■ Problem requirements
Your copy should start at the line with "This screenshot has" and end at the line with "Given: Click the" in the data below. Transcribe only those lines, exactly, pictures excluded.

### Records provided ###

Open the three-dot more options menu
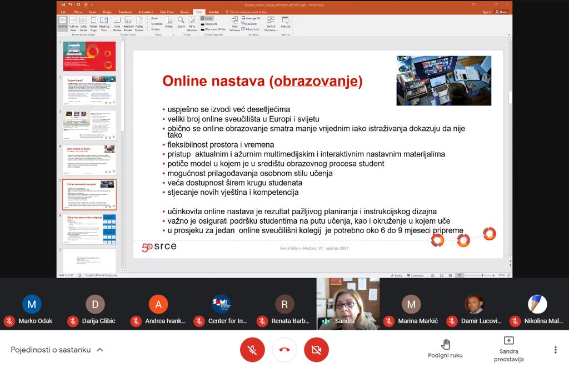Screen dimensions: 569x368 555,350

###
### Records provided ###

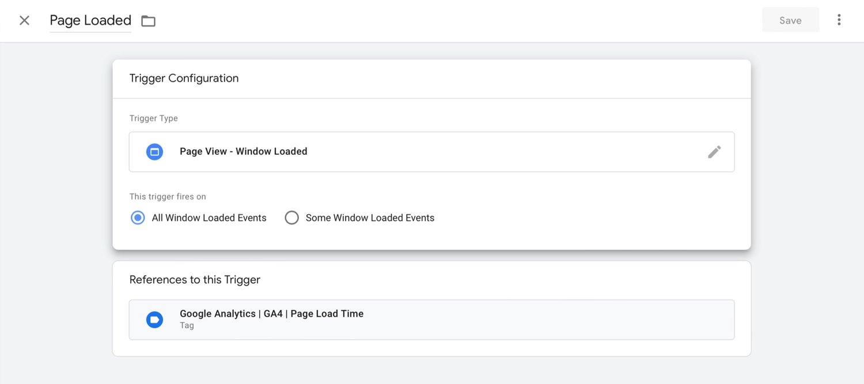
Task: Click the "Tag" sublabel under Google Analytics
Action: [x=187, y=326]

###
### Records provided ###

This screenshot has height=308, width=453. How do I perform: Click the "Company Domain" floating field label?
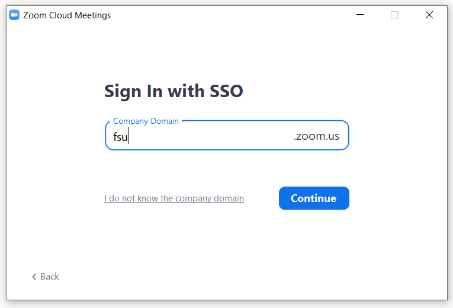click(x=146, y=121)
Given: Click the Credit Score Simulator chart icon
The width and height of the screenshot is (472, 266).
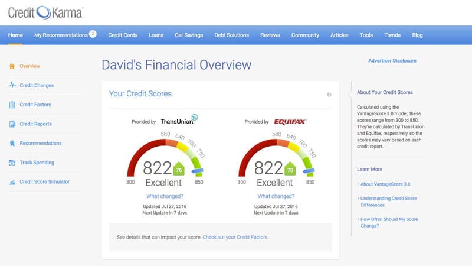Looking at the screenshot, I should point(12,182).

###

■ Solution for this task
This screenshot has height=308, width=453. How do I perform: Click the "Company Domain" floating field label?
click(x=146, y=121)
Given: Click the Credit Score Simulator chart icon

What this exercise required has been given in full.